I once read an argument by the libertarian economist Thomas Sowell against the conventional wisdom that rising income is bad because most statistics which show rising income inequality do not account for individuals moving between income bands over time.

His argument went something like this. Consider the average professional at the beginning of their career, for example a junior doctor ( the argument also seems to apply to non-professionals but in a less extreme way). They won’t be in the top income bracket when they begin working but over the course of their career they almost certainly will at some point. For this reason income inequality is not as significant an indicator of the actual economic situation for many individuals as it does not track how the incomes of individuals change, and often increase, over time. Furthermore, income inequality statistics don’t count people who don’t work, which includes a large number of wealthy pensioners. Therefore rising income inequality can even be thought of as a positive thing as it affords young people the opportunity to earn more, and thus actual leads to less actual inequality of wealth.

I couldn’t find a link to his exact words unfortunately but I suspect that he was making the point from the point of view to defend free-market capitalism.

My question is simply is is argument correct, and if not why not?

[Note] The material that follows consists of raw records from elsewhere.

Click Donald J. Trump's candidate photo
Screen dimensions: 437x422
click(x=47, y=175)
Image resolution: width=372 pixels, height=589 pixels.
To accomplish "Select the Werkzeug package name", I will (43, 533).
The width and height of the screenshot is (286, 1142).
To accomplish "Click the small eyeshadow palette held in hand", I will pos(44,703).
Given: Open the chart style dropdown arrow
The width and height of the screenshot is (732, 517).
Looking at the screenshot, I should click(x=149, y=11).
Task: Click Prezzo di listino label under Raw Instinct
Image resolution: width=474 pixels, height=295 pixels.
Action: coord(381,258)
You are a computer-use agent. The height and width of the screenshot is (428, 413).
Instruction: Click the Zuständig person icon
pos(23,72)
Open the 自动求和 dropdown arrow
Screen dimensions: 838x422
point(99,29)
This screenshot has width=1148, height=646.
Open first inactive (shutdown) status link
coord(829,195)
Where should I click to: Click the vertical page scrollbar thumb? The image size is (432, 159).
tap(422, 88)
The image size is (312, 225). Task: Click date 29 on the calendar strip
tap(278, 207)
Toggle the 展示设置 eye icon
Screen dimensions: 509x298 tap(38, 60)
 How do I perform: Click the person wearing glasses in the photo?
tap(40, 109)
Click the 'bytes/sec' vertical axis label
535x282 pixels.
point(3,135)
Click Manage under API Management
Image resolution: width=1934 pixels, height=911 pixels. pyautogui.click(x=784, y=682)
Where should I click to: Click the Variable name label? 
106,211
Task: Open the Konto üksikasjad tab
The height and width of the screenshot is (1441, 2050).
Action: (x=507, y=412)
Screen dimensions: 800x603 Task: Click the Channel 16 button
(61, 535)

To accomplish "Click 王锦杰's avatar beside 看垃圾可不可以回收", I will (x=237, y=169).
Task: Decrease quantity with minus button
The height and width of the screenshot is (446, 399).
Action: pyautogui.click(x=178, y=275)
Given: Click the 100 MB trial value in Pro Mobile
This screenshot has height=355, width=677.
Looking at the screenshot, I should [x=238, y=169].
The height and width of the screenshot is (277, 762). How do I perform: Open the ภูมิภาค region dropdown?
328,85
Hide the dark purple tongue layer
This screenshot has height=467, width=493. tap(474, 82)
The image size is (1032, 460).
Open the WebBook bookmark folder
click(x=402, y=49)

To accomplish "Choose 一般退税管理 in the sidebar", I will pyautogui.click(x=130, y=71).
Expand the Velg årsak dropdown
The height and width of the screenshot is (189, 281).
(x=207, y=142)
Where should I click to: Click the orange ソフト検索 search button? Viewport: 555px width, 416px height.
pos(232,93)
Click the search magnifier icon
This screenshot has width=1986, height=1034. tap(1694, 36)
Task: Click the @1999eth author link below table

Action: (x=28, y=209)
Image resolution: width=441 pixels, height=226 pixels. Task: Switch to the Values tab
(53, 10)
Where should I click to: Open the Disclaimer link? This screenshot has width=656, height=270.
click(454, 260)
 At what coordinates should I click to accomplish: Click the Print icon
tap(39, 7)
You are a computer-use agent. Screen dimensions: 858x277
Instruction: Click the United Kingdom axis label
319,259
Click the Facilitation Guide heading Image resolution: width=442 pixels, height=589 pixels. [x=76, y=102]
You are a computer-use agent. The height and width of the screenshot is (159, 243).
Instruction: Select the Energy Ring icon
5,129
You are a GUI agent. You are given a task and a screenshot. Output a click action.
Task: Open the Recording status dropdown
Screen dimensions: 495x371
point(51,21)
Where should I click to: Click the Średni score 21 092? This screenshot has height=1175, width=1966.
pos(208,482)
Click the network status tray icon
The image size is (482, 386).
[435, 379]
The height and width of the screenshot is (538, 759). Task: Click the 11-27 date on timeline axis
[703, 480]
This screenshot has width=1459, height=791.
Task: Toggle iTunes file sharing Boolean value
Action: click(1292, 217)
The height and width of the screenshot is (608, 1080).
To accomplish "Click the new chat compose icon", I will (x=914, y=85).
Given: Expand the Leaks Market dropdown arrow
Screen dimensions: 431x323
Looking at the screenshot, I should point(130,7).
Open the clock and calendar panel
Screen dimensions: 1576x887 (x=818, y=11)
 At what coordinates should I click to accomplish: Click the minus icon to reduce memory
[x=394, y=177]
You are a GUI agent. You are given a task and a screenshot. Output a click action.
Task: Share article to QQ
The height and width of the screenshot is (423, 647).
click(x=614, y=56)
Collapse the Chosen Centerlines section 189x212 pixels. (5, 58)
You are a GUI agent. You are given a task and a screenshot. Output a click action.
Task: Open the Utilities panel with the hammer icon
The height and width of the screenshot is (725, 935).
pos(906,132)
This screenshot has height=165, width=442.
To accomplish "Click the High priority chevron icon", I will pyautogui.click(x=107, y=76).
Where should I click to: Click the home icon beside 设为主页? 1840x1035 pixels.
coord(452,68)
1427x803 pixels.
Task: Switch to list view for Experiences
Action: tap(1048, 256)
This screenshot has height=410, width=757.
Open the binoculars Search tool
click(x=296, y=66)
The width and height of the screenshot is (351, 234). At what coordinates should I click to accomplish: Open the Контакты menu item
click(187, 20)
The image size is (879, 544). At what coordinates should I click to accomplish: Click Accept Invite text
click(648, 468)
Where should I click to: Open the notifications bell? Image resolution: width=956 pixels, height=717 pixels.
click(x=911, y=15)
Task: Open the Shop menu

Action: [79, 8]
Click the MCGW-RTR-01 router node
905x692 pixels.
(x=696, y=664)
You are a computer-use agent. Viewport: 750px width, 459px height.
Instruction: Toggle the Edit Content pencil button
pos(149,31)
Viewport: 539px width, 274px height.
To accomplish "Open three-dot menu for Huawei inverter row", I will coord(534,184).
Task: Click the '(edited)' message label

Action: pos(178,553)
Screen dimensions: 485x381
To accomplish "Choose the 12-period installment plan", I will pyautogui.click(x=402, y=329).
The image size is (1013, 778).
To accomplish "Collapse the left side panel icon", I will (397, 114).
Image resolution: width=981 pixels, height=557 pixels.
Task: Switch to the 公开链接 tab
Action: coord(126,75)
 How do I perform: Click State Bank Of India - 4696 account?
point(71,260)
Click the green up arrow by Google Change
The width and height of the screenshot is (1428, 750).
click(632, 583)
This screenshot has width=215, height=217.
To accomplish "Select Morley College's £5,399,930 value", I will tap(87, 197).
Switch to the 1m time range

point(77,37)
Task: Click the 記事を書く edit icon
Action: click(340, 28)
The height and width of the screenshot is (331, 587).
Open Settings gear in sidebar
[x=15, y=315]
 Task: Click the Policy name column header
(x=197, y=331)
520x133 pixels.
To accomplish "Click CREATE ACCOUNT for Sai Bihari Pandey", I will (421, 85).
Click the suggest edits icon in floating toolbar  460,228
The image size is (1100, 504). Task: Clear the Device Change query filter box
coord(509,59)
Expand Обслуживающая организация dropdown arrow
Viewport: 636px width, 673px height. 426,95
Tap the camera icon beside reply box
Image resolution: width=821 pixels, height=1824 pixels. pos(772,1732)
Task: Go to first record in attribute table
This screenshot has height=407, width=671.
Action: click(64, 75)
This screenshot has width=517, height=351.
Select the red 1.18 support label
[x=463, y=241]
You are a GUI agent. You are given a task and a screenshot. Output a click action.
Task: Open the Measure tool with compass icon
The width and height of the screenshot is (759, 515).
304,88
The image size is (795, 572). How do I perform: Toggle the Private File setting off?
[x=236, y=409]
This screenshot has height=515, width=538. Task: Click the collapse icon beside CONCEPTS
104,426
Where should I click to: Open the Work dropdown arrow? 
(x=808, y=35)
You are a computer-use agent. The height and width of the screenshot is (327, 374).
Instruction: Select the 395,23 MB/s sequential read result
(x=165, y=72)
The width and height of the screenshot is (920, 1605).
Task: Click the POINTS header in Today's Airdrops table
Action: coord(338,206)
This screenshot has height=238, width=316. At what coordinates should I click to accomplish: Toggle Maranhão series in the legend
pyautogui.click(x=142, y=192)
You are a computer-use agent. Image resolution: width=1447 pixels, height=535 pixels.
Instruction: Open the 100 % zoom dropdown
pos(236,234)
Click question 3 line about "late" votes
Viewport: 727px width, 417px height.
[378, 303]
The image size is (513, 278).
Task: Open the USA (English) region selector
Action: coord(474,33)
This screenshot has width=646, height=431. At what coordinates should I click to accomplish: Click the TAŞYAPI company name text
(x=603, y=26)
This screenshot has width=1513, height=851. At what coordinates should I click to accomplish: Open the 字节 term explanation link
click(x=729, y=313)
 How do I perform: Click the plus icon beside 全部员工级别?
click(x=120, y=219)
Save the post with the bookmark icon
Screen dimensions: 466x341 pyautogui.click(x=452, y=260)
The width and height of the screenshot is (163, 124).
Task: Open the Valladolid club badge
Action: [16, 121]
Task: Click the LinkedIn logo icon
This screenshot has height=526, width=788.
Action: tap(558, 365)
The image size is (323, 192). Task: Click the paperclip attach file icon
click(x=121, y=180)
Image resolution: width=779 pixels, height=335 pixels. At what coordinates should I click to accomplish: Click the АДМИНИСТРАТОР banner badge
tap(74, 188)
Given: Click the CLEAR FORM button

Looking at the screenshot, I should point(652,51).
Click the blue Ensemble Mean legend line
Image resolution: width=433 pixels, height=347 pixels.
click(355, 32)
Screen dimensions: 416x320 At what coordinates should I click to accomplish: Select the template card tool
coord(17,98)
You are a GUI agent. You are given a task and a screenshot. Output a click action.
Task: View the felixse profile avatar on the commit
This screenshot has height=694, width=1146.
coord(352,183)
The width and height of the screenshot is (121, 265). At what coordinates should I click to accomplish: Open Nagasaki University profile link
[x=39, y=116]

I am a physics student, so I’m possibly just not familiar with the most technical economic theory that might explain this, but I can’t figure out why this fact (that people move between income brackets over time) is basically never addressed either in political discourse ( eg the Labour Party are always talking about income inequality but I’ve never heard the Conservatives give as eloquent a response as Sowell) or the popular literature that I’ve read ( eg newspapers on the right and left, and books by modern economists such as Ha joon Chang and David pilling).


1 Answer 1


The argument is correct

Social Mobility and Income Inequality are simply two distinct phenomenons. Mobility is arguably the more complex one, and there are many different ways to define it. As an example, absolute mobility refers to someone earning more income in absolute terms (\$ per year), while relative mobility refers to someone earning more in relative terms (going from the 60th to the 70th percentile of the income distribution). Note that the latter could occur for constant personal income, if income of all others decline. Another major distinction is made between inter- and intra- generational mobility. I would attribute part of the reason mobility is not featured often in political discource to the ambigiuous meaning of the concept. Related to this, there is no generally accepted single indicator (like the Gini coefficient for income inequality) by which mobility could be measured.

The second reason is that measuring mobility requires repeated observations of income distributions for the same individuals, ideally over a long period of time. These kind of data are still rather rare and not available for all countries in the required quality.

The scenario you have in mind ("the guy is not poor because he is likely going to earn a lot") is essentially a prospective task where one would estimate future earnings paths. While this can be done in principle, the precision of such studies are far below e.g. a detailed analysis on poverty ratios for various demographic groups.

Summing up, measuring income inequality ignores the movement of individuals between two points in time, which should be kept in mind when talking about income inequality. Povery is much more a problem if it's not a transitory, but a permanent phenomenon from an individual perspective.